REQUIRED ACTIONS |
1: Answer these from the remembrance of Valjeanne Jeffers, one per line:
(a) How long did the writer know her?
(b) On what site did the writer first meet her?
(c) How often did the group gather to talk about writing?
2: Carry the remembrance of Valjeanne Jeffers forward from its final sentence.

I knew Valjeanne Jeffers for over a decade, though I never had the fortune or opportunity to meet her in person.
She had a way of connecting with you, no matter how you knew her, a familiarity which made you feel like family, no matter the distance between you. I first met her on the Black Science Fiction Society’s Ning site, back when Ning sites were a thing.
Back then, we gathered frequently, sometimes daily to talk about writing. I imagined like a new writing Renaissance, only without the smoking, dancing, or musical expression. An emotional Renaissance, where Black writers shared their speculative endeavors, far from the well-beaten paths of science fiction and fantasy. We hoped for a seat at the table and gathered to cheer each other on. It was a turbulent time and none of us could see the future.
But we were hopeful. We were voices trading our secrets, carrying each other, lightening our burdens with camaraderie. We commiserated on how we kept writing in the face of the gatekeepers, the rejections, those damnable blank pages we struggled to fill with ourselves.
She was one of the most enthusiastic of us.

COLLECTED DATA |
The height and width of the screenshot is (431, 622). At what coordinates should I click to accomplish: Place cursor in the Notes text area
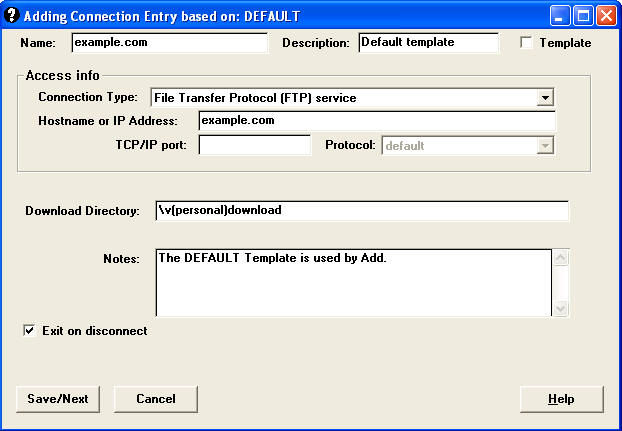point(353,283)
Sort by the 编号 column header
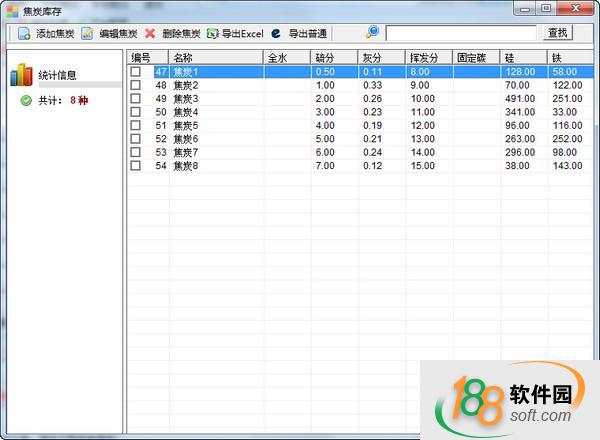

EXPECTED ANSWERS |
1:
(a) Over a decade.
(b) The Black Science Fiction Society’s Ning site.
(c) Frequently, sometimes daily.

2:
Eager to write and willing to share, Valjeanne was relentlessly energetic. Back then, I was new to writing creatively, and she would sit and talk with me about writing, why I wanted to write and she would tell me to keep at it.
I didn’t think a lot about it at the time. I thought she was just being kind, supporting a writer who was in doubt. But as I spent the years on the BSFS and as we migrated into other social media platforms, Valjeanne continued to be a supportive and creative force in our Black writing community. I became inspired by her efforts. Her successes. Her willingness to share her story.
She became a name to conjure by.
Popular, generous, kind, she was everywhere and beloved by many. Yet, she always found time to support a new piece or short story I might have gotten published. I watched her career expand and after teaming up with another BSFS brother, Milton Davis, she found a publisher who understood her.
I knew she had a devoted family through our interactions on social media and we might communicate a few times a year between her conventions, interviews and publications. It was gratifying to watch her career growing and yet she remained a pillar of our virtual community.
A prolific creator, she was a quiet force, an insistent tide on a beautiful beach, she would sit with you, talk about your dreams and then glide back to sea, to create new stories.
Those early conversations on BSFS, the jokes we shared over my more ridiculous first attempts at fiction, the inspiration she gave me when I published my first book, Hayward’s Reach, was a real connection to me.
She was a co-conspirator, a whisperer of fevered dreams, someone who never failed to show you the power of a kind word.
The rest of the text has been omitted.